--- BEGIN Given records ---

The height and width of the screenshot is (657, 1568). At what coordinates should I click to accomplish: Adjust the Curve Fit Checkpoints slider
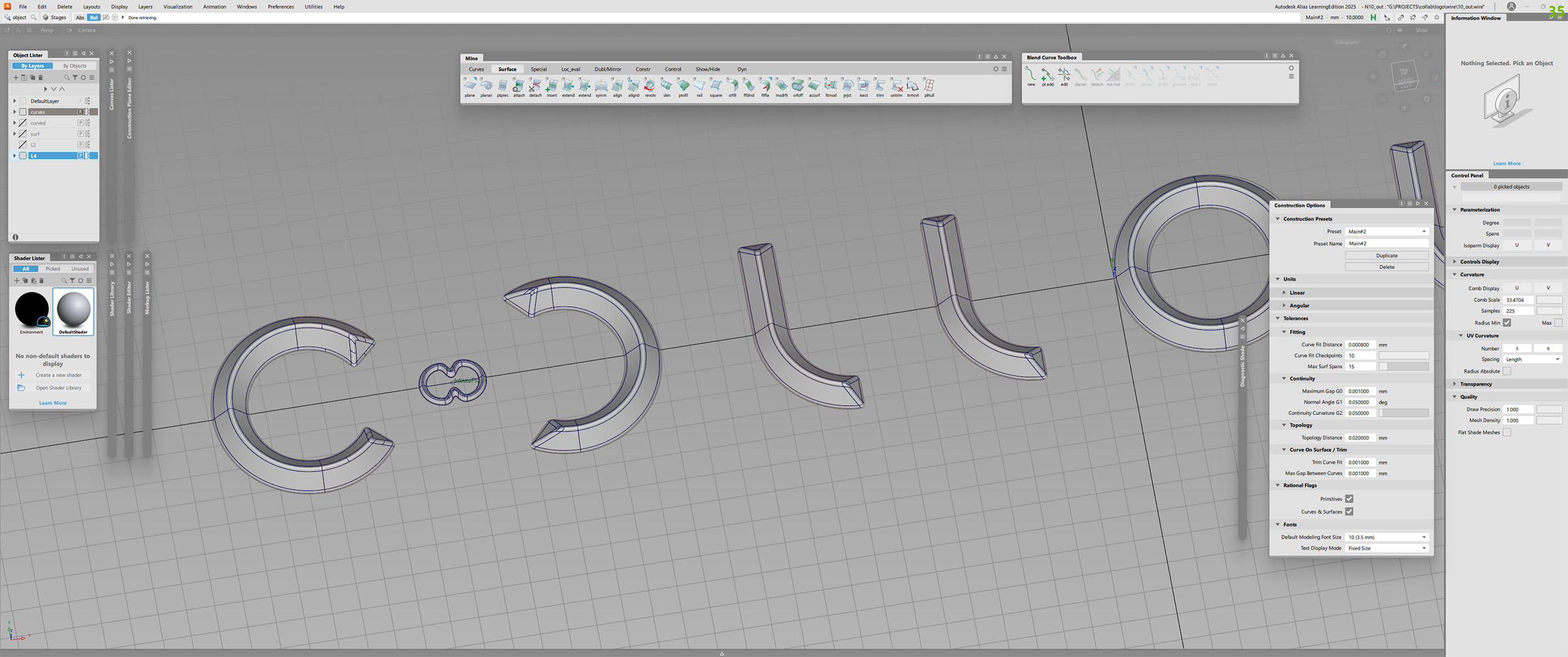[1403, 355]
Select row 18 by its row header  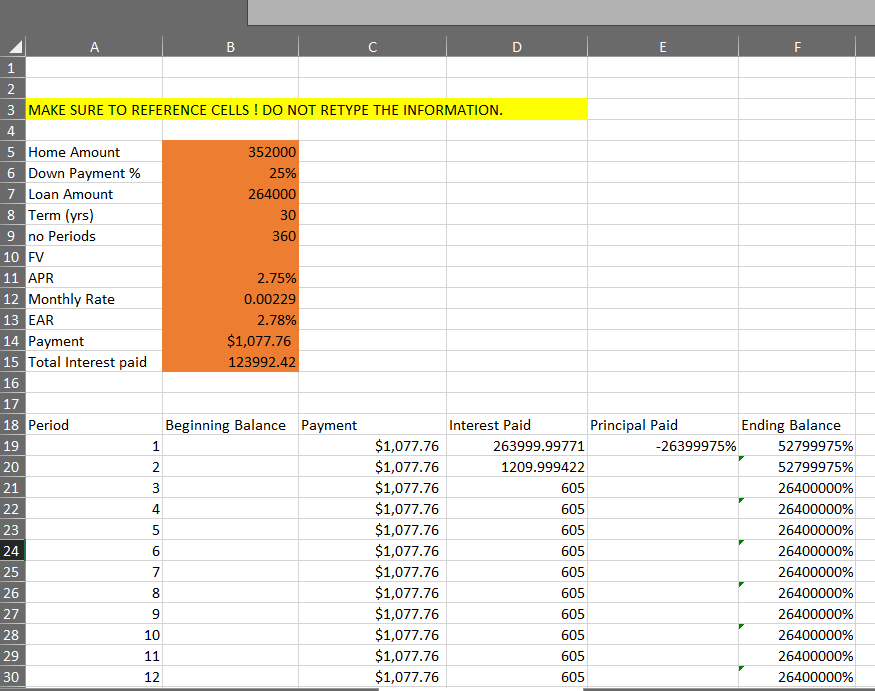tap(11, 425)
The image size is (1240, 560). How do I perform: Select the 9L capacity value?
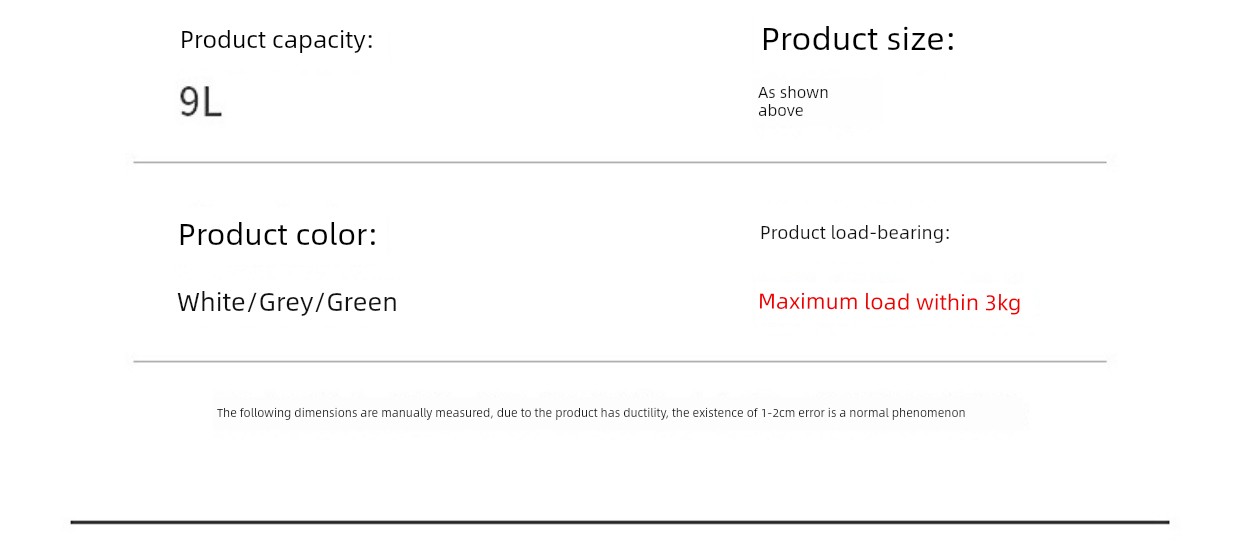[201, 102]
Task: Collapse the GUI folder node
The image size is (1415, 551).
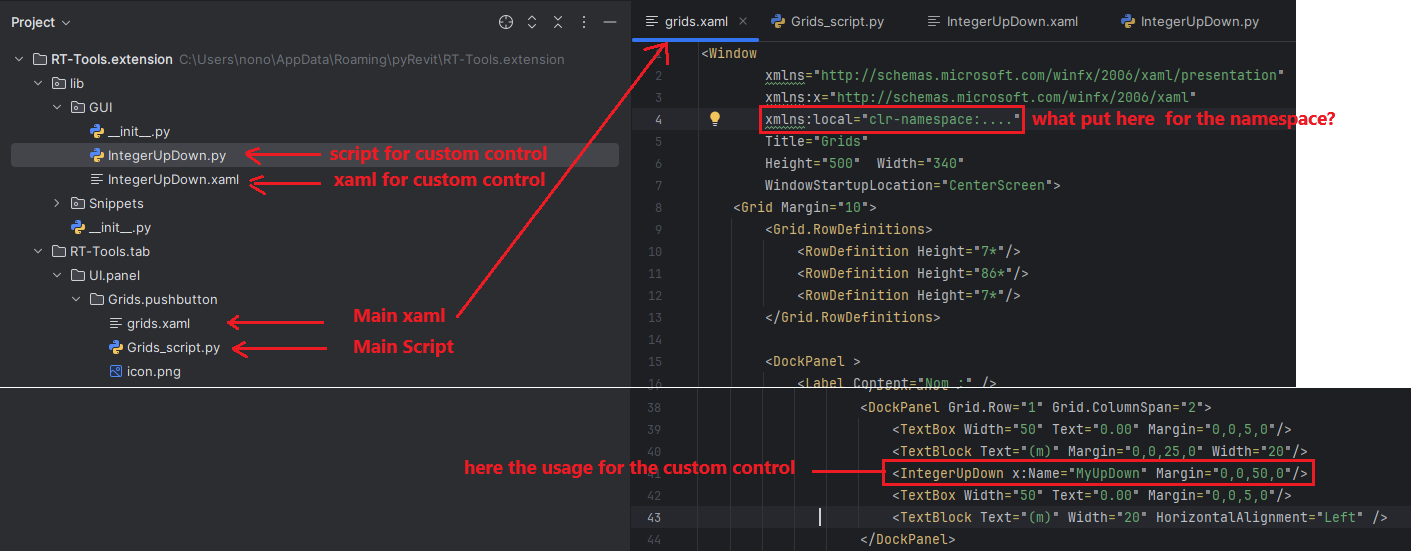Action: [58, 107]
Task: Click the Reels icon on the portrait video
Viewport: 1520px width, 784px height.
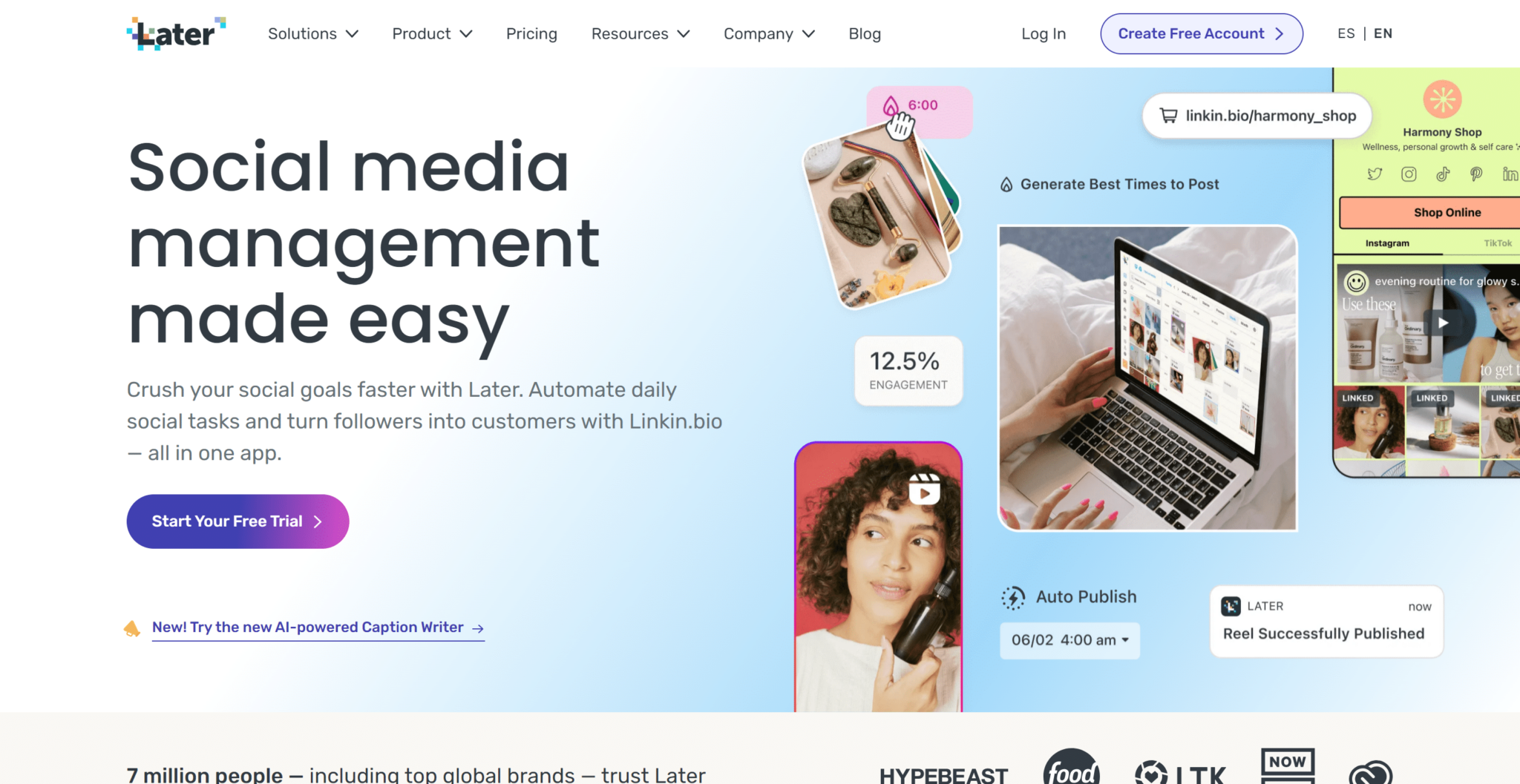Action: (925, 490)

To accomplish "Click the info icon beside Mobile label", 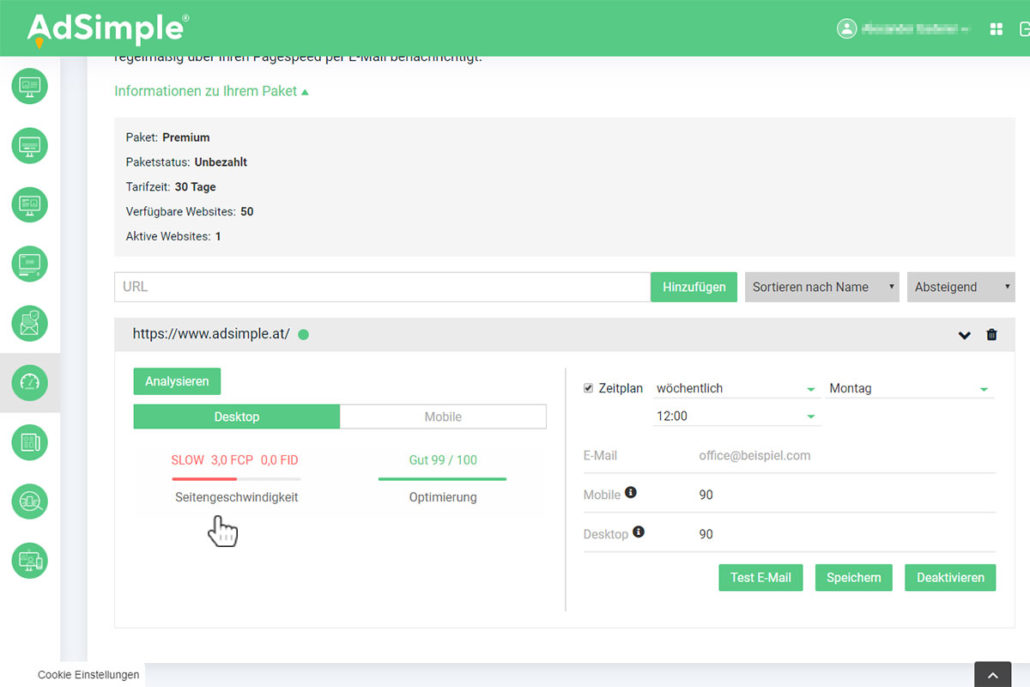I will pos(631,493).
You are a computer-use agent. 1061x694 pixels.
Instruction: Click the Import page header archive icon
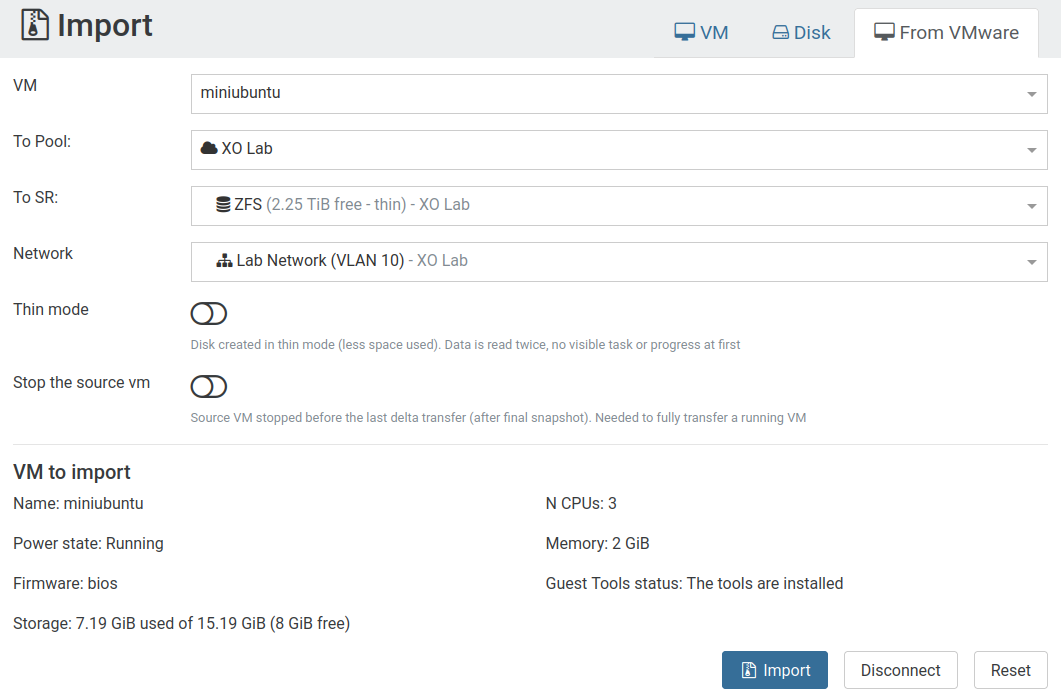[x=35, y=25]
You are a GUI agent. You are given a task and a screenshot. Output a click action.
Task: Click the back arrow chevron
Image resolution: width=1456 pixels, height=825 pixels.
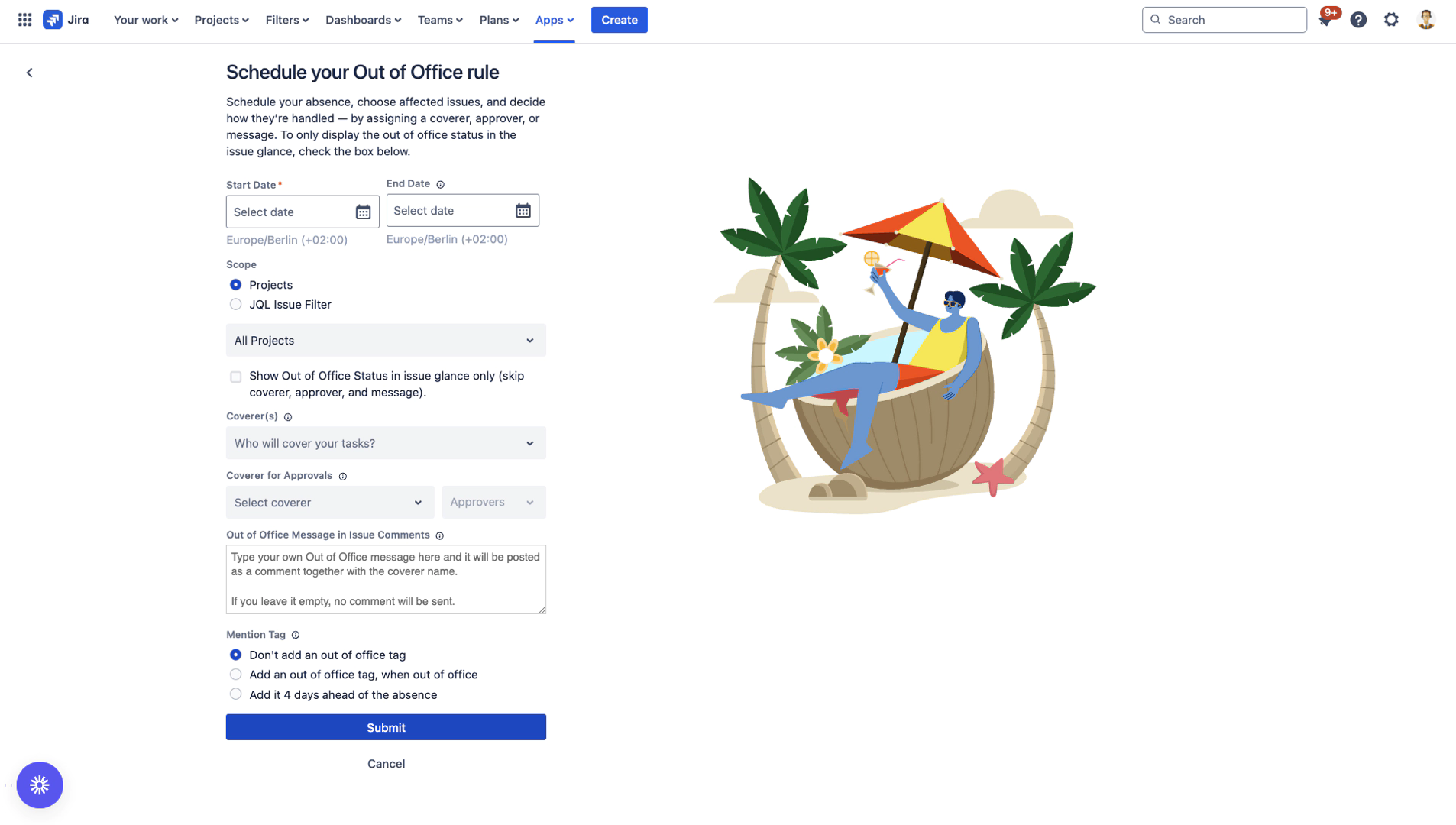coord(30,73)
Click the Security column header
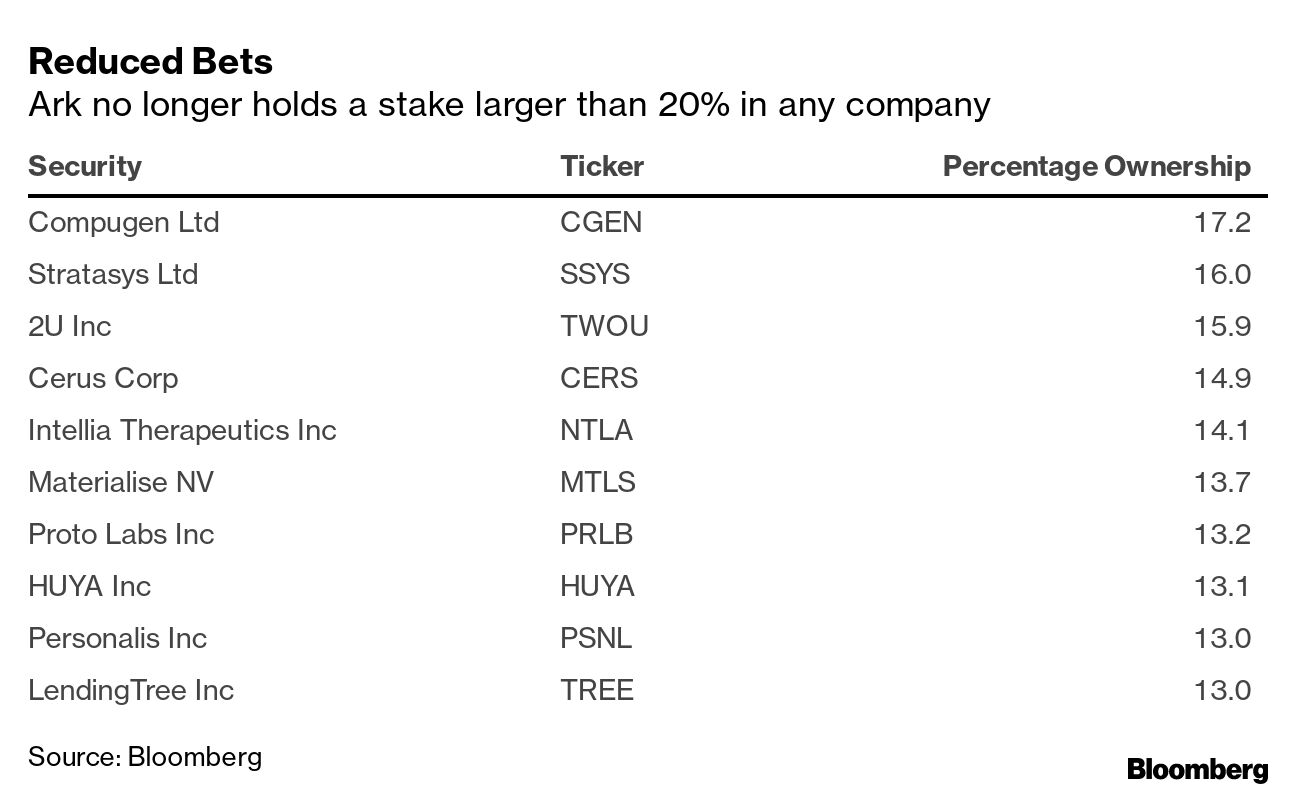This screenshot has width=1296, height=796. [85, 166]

--- END Given records ---

> **What the exercise asks**
Find each line in the records above that contains the string "size" and copy those lines out.

> **Written response**
The image size is (1240, 560). How do I perform: Select the 9L capacity value?
The image size is (1415, 551).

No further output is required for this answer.